My one shining moment.

By now you know this blog is a form of therapy for me.

Yes, you repeatedly lend me your ears.

I gladly fill them each time.

You wear your therapist hat.

I pull you into my weather pattern and expect you to shelter me there.

So here I am again, perched on your sofa.

But this time I wholeheartedly invite you to toe a line of neutrality as you arbitrate this recent grievance:

I don’t really have any “hobbies.”

I don’t spend much money on extracurricular activities.

I mostly like people, but mostly like being at my house, with myself, more.

My spouse, who shall remain nameless, often feels differently.

My spouse enjoys activities.

My spouse is disciplined and motivated in the way of physical exertion.

My spouse has the life zeal of a teenager.

My spouse prefers I be likewise.

My spouse has some curious fantasy that I be involved in organized sports for social and fitness reasons.

He even threatens to enroll me in a basketball league to facilitate this dream of his.

Then you can imagine his excitement when he learned I would “participate” in the Tulsa Run.

Now I detest humble braggers, so I won’t tell you it was a tough 9+ miles.


My spouse had pumped me up with fiery talks in weeks leading up to the race.

A non-negotiable for him was how I finish the race.

No matter how slow I run, or even if I walk the entire race, I must sprint to the finish line.

Together, my spouse’s sister and mom and I interval walked/ran the race.

As we approached the last two miles, they encouraged me to run ahead, knowing how much a respectable finish meant to my spouse.

Giddily, I snailed off.

I grinned as I pictured my proud spouse.

As I miserably crawled over the last couple of hills and rounded the corner, I see the American flag ahead and hear crowds roaring, music blaring.

This my jam.

This my time.

This one’s for you, honey.

Shoulders back.

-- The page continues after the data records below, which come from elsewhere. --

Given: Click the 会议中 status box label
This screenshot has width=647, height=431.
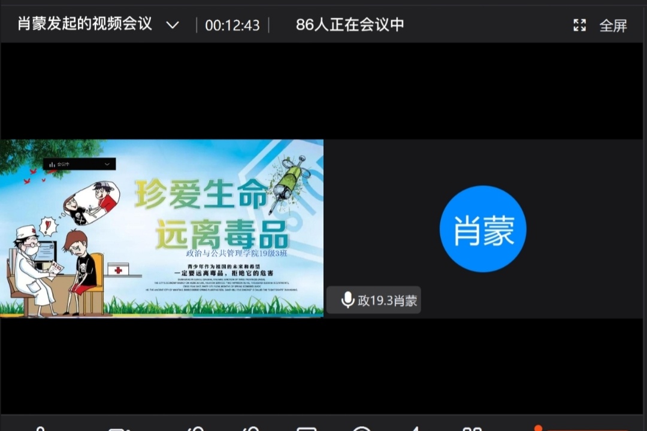Looking at the screenshot, I should pos(64,164).
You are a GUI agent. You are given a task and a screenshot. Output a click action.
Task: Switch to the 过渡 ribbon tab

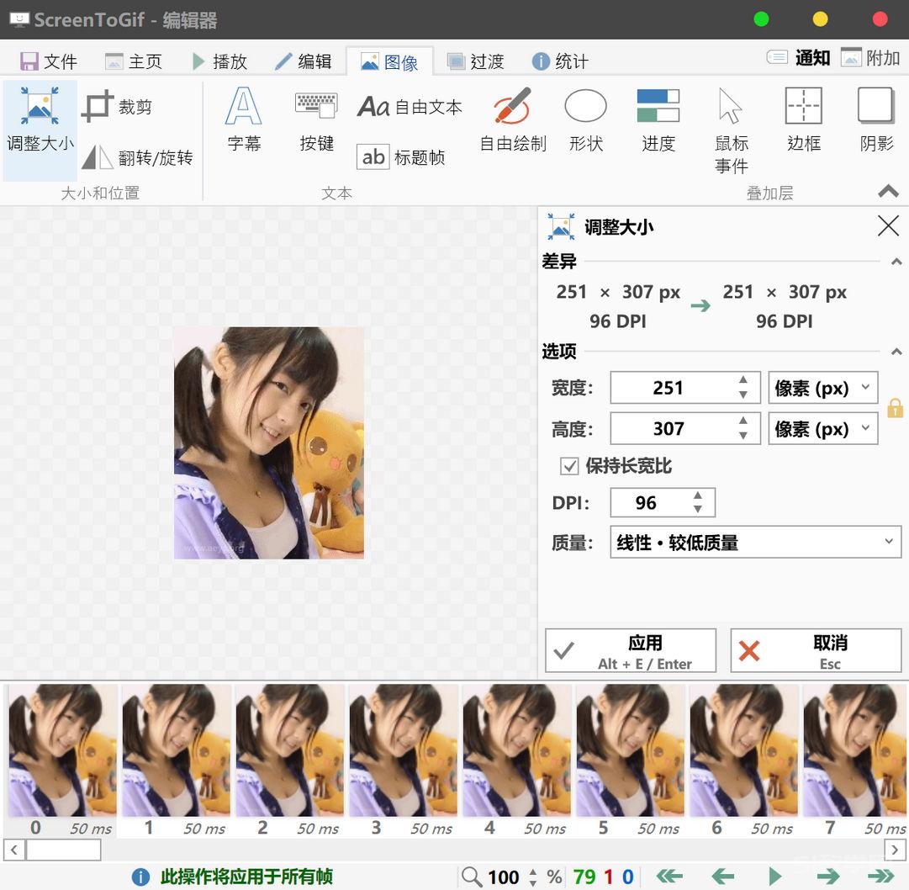(475, 61)
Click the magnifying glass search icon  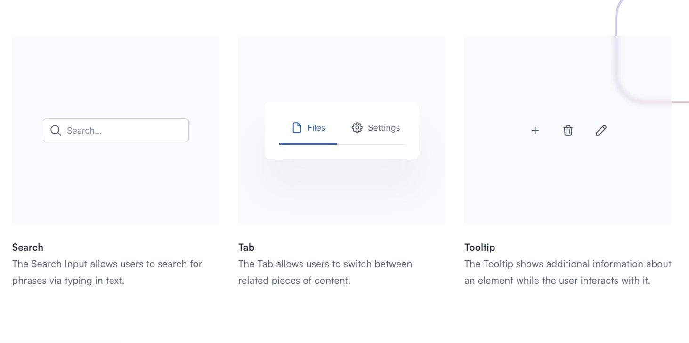56,130
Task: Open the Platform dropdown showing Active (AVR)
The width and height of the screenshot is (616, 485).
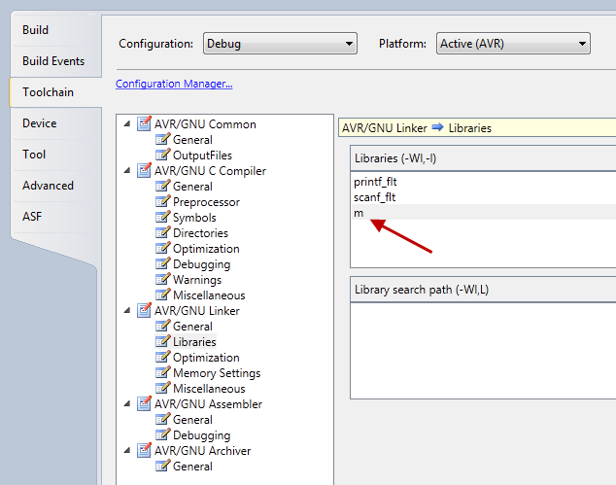Action: [512, 44]
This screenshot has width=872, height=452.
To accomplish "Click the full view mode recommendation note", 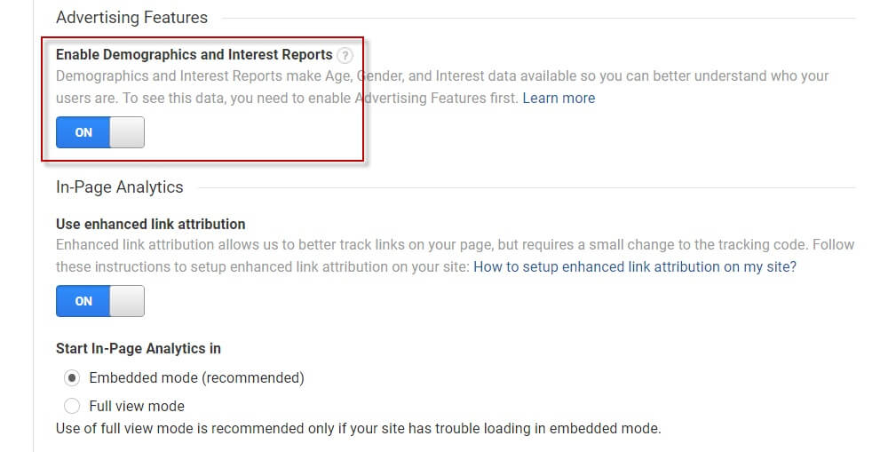I will pos(358,429).
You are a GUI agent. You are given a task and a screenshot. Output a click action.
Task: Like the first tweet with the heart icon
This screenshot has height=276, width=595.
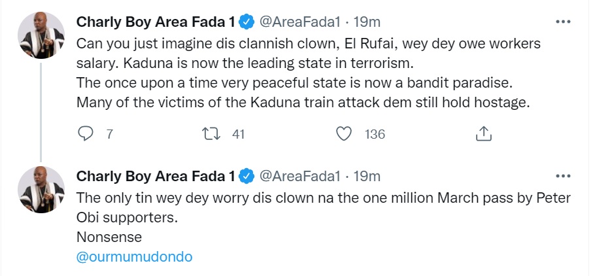[344, 134]
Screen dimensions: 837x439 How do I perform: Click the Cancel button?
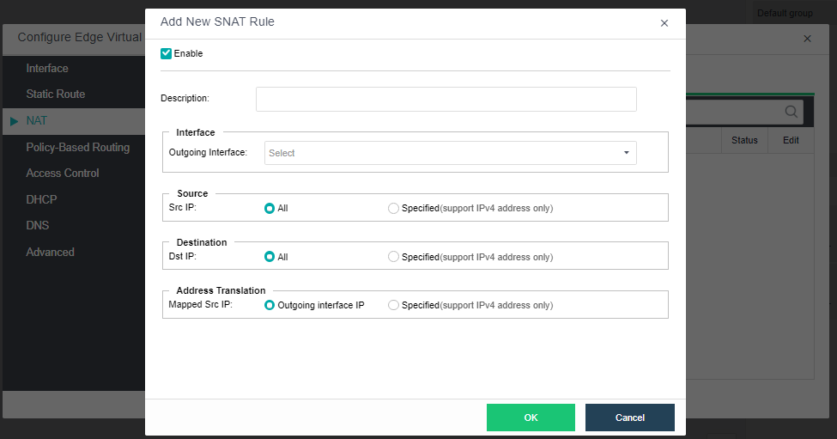(x=629, y=418)
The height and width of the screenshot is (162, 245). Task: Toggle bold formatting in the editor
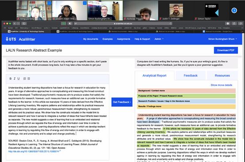[11, 79]
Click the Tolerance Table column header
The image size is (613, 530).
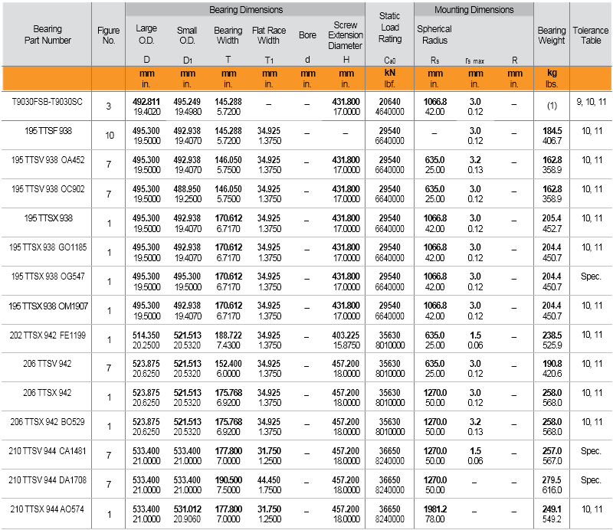591,34
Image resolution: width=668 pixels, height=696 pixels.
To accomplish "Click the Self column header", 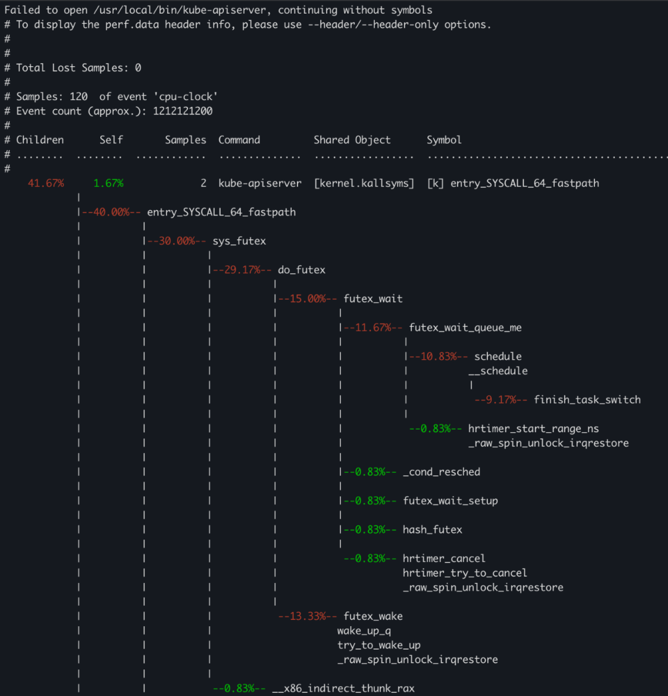I will pyautogui.click(x=111, y=140).
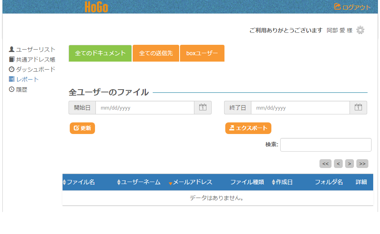
Task: Click the settings gear icon
Action: click(360, 30)
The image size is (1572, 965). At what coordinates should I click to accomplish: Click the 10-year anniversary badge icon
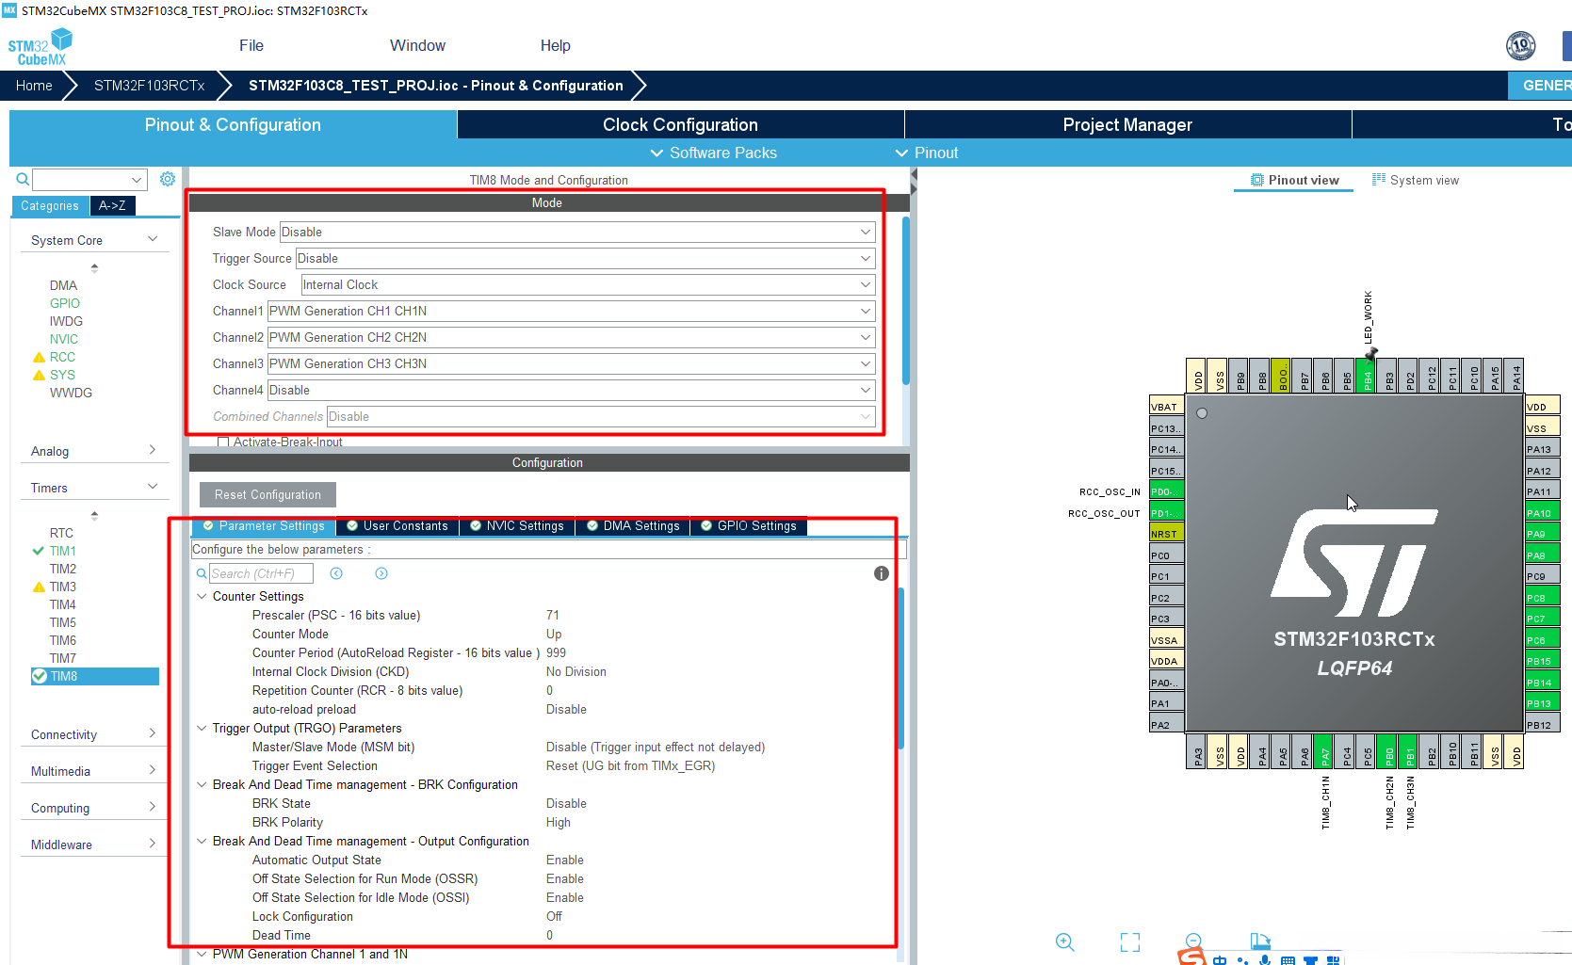coord(1520,45)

Chest out. Look alive.

Everything this gal’s got.

As I arrived at the American flag, I quickly realized it wasn’t the finish line.

Oh my stars.

I was seeing stars—but in too deep to slow down.

My honey’s words echoed in my head, mandating I sprint to the finish.

His beaming face was the only thing that kept this foot on the gas.

(Along with another competitor on my left trying to overtake me.

Not on my watch, sister.)

I finally reached the finish.


Sucking in all the air I could find.


But mostly awaiting my honey’s familiar grip on my shoulders and his profuse praises.

And I kept waiting.

And my eyes swept the crowds.

And swept some more.



Hangs head.

All the sympathy.

All of it.

Keep it coming.

Now, I told you I would relay an unbiased account of this baggage I’m ferrying around.

So in my spouse’s defense, he believes it’s not his fault I finished the race quicker than he thought possible in light of my abilities and present physical state.

I feel like that’s another hurtful statement.

It was my one shining moment.

And I spent my moment alone.

So my spouse has now also spent a few moments alone, sleeping on the couch.